The man holding me tightened his grip and a web of pain spread through my shoulders. “Enough from you, kiddo,” he said.
And then, out of nowhere, Gay’s voice: “What’s going on up there? Are you all right, L.J.?”
“Gay!” I shouted, writhing. “They’re taking me back!” I managed to maneuver the man holding me out onto the balcony. Gay was with Edward, stopped just below my room.
“Who is that down there?” Melanie said, coming out onto the balcony.
“Well, well. I thought we’d never get the pleasure,” said Gay. “I have a bone to pick with you, Nancy.”
“Is he talking to me?” Melanie’s eyes darted back and forth between Gay and me. “Please go away!” she called down.
“Not until you leave L.J. alone. He’s through with you. You and your family are out of his life forever.”
“Please, this is our business!” she said.
“No, Nancy, it’s my business when your goons treat my friend like he’s your property! It’s my business when you stop my friend from making his own decisions!”

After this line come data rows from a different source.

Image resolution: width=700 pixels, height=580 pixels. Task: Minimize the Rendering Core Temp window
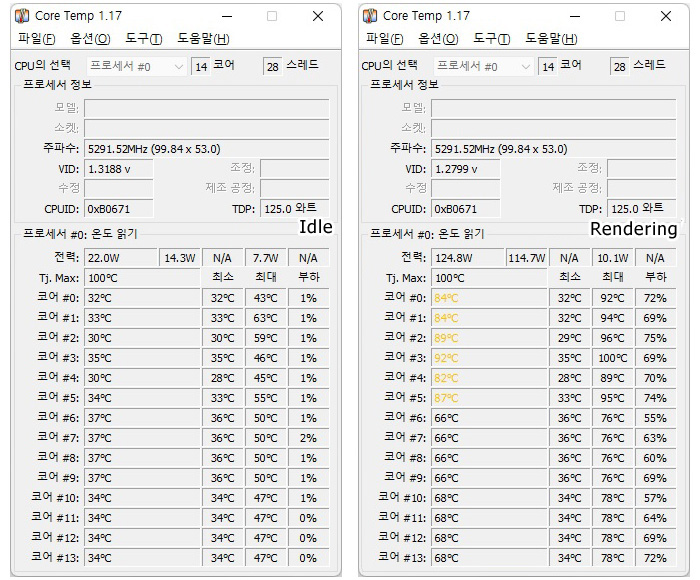(575, 17)
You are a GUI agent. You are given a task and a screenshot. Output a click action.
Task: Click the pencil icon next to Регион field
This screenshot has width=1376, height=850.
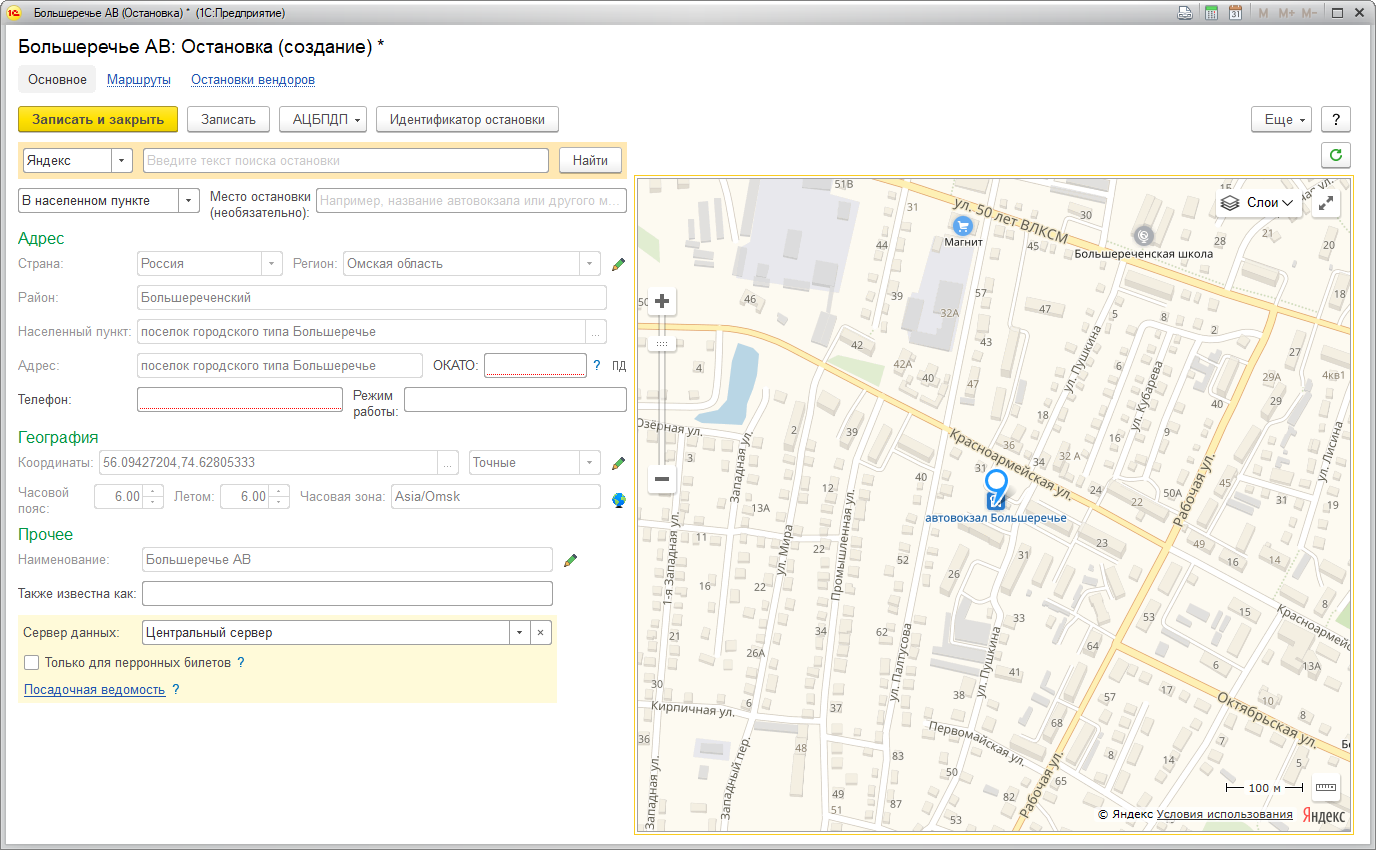(619, 264)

“Who is he?” Melanie said to me. “How does he know about our family?” She had the wild look on her face of one of those children at the Home Wrecker.
“Shut up, gimp!” said the man holding me.
“You watch your mouth!” said Edward.
“How do you know what’s best for him?” said Melanie. “He doesn’t even know what’s best for himself right now!”
“He knows what’s not best for him,” said Gay. “And that’s enough for me.”
“We’re his family,” said Melanie, her hands gripping the rail. “We love him. We’re bringing him home because we love him.”
“If you really loved him you’d let him go.”